The new documents are committed to the last segment of the index, but over time the performance of the index will degrade as new segments are created by Lucene. The index should be optimised after a large amount of data has been added/changed using the optimize command
Commit Strategies
We did some tweaking during development to try and find the sweet spot for pushing out updates. In our test environments we found the optimal to be committing batches of 20k documents and calling the optimise command after every 5 batches.
We made the mistake of not initially testing against the full 13Gb index in our test environments so when the service was deployed to live we found that the commits were taking around 4 mins causing the service to timeout and mark the updates as failed in our database. Even though the call from SolrNet timed out, the Solr instance still continues to process the commit successfully, so we used the optional waitflush and waitsearcher attributes so that our service wouldn’t have to wait for a response from Solr.
This caused its own problems as we were then throwing numerous commit commands which were then blocking any further adds from being processed.
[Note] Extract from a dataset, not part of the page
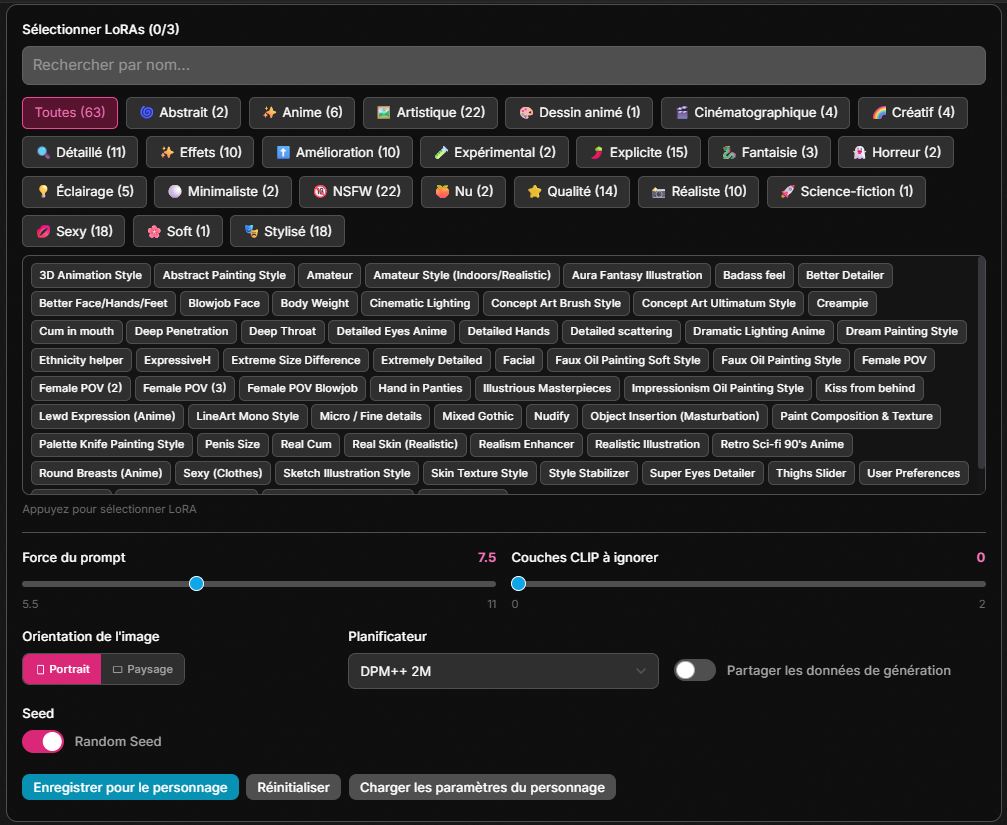This screenshot has width=1007, height=825.
Task: Enable Partager les données de génération switch
Action: pyautogui.click(x=695, y=670)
So we needed to reduce the time taken to perform a commit.
Server Configuration
While “Googling” the answers to our problems I came across Jay Hill’s post which details some of the most common pitfalls around using Solr. Some of these stem from using the “out-of-the-box” configuration which we were certainly guilty of doing.
We started by reducing the autoWarmCount on our caches to zero. This specifies how many objects from the currently running searchers cache should be copied to the new searcher.
<filterCache class="solr.LRUCache" size="256" initialSize="128" autowarmCount="0"/> |
We took this decision as we maintain our own cache of search results using memcached. This reduced our commit time, but it was still causing us problems when we optimised; running somewhere around 14mins. So we decided to forgo some query performance and increase the maximum number of segments that our index could have by using the optional maxsegments attribute when calling optimize.
<optimize maxSegments="5" /> |
We also removed the Dismax search & partitioned search requesthandlers as they were never used and removed the listeners from the newSearcher and firstSearcher events as we didn’t need to warm the cache of these searchers any more.
The next step is to upgrade to Solr 1.4 (from 1.3) in a master slave configuration so that we can have a dedicated write instance and allow ourselves to scale horizontally as we move more towards using Solr rather than our RDBMS.
Did you need to do optimizes after every five batches in order to ensure the segments got cleaned up and didn’t proliferate and run out of space? I would have thought that doing an optimize at the very end, even though maybe slower, would be faster then doing multiple optimizes?
Also, I know the HathiTrust did some work around optimization, and found that optimizing first to 16 max segments, and then 8, and then 4 segments worked better then trying to do it all at once!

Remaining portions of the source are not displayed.